'''

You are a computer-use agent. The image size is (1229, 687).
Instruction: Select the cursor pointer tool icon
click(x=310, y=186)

'''
'''

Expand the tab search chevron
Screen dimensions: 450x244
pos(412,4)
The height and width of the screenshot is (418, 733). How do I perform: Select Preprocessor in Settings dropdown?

'''
'''

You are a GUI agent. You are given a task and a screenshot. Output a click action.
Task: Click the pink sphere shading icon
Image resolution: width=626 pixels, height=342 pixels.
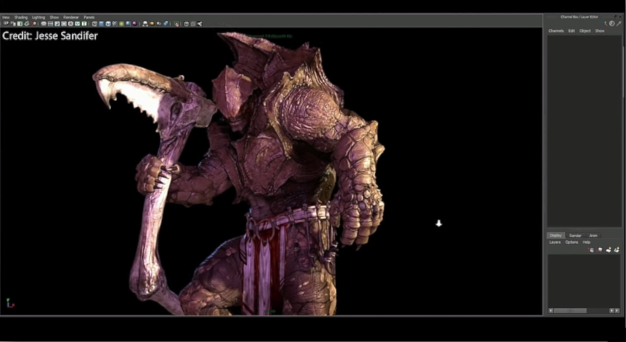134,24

'''

### Task objective:
Which lines in the listing above hold the word "screenshot"? Show each of them.

### Solution to the exercise:
The height and width of the screenshot is (418, 733). How do I perform: Select Preprocessor in Settings dropdown?
You are a GUI agent. You are given a task and a screenshot. Output a click action.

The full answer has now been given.